The ground, in its relatively short test history, has witnessed many of the premier names in world cricket strut their stuff, or in a few cases attempt but fail. There has been the likes of Alastair Cook, Kevin Petersen, James Anderson, Joe Root, Shivnarine Chanderpaul, Chris Gayle, Jacques Kallis, Dale Steyn, Graeme Smith, Hashim Amla, AB de Villiers, Vernon Philander, Angelo Mathews, Mohammad Yousuf, Daniel Vetorri, Brendon McCullum, Kane Williamson, Ross Taylor and Trent Boult.
Notable is the absence of stars from Australia or India. Tests against those nations will have to wait. An Australian test was nearly scheduled but appeared to fall to the lure of the more lucrative shorter form of the game.
While, inevitably, there was sadness to leave behind Caris- brook's tradition and history, few could doubt the wisdom of the shift away from what became essentially designed as a rugby ground, with its concrete and capacious stands and the exposure to just about every wind.
The shift has probably consigned Dunedin to missing out on the higher ranking one-day internationals or twenty20 contests.
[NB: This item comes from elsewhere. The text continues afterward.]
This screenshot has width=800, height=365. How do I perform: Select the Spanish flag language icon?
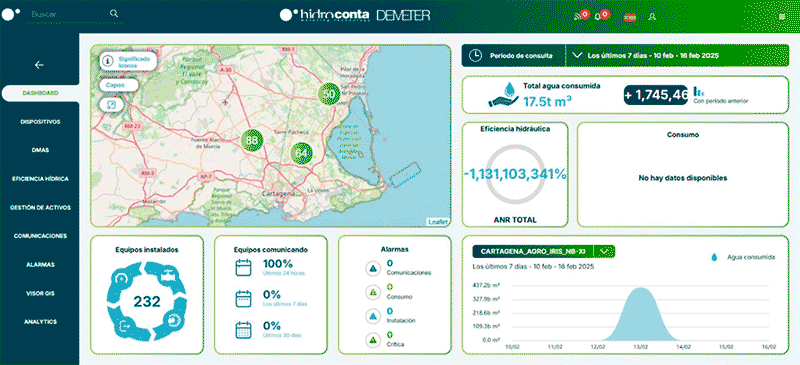(630, 16)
Even with the extended banks, the University Oval is a boutique ground holding only up to several thousand spectators.
Nonetheless, the cricket purist will revel in the challenge of test cricket, in its rhythms and variety, in its ebbs and flows, in its demands for long bowling spells and intense batting concentration over hours and in the endless subtleties. In fact, a test is preferable for many of these cricket tragics.
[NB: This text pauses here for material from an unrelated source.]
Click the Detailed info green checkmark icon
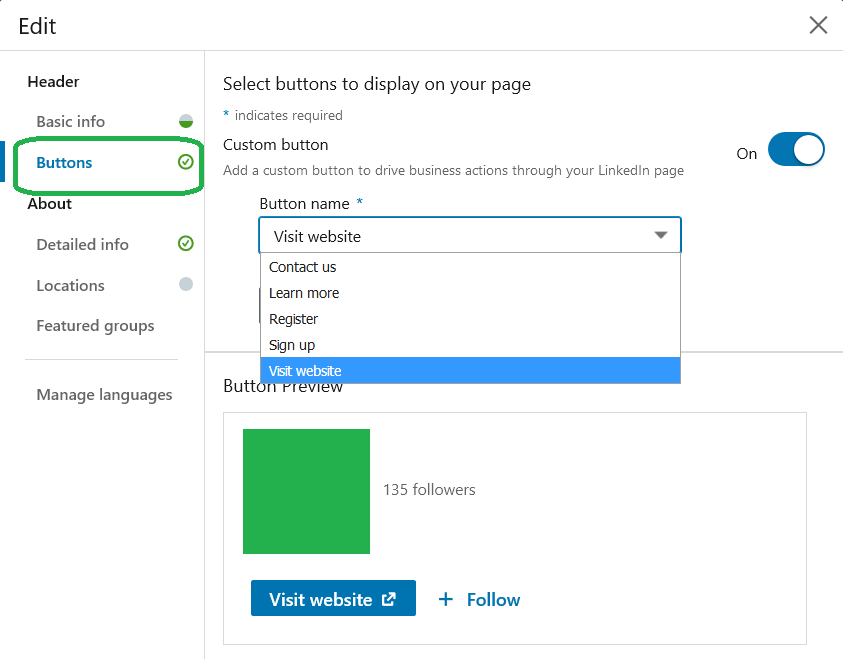Image resolution: width=843 pixels, height=659 pixels. click(x=185, y=243)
It is, as has often been observed, the gourmet three-course meal to be savoured rather than the quick hit of the one-day tasty takeaway.
Meanwhile, the non-purist who is unlikely to understand or seek out the nuances of test play, can also slide into a different rhythm, observing and taking part in a different event experience, enjoying the chance to slow down and to appreciate as well the unhurried sociability of a test spectator.
In an era of instant gratification, Instagram, short attention spans and busyness, test cricket is an outlier. What other field sport will last for five days? What sport might then well end in a draw, especially if rain interrupts play? What other game is played over more than six hours each day?
There is, indeed, the opportunity to bask on the embankments, watch from the historic Otago Daily Times stand and appreciate the green outfield, the red ball and the white clothing, all redolent of another era, another lifestyle.
There is always some anxiety among New Zealand cricket followers, and not just about the weather. South Africa, even without Stein and de Villiers, is packed with class, speed and experience.
New Zealand batsmen and bowlers are in for a true test, and not one which will be done in 20 or 50 overs. Wins against South Africa are rare (only four so far and two of those were on the 1960-61 tour of South Africa), and all the more sought for that.
Test cricket is appropriately named, for cricketers are thoroughly tested, and in many dimensions. Williamson, Taylor, Boult, Tom Latham, Mitchell Satner, BJ Wattling, Neil Wagner et al have their chance on the beautiful Dunedin stage to play their part on what we all hope will be a memorable test match.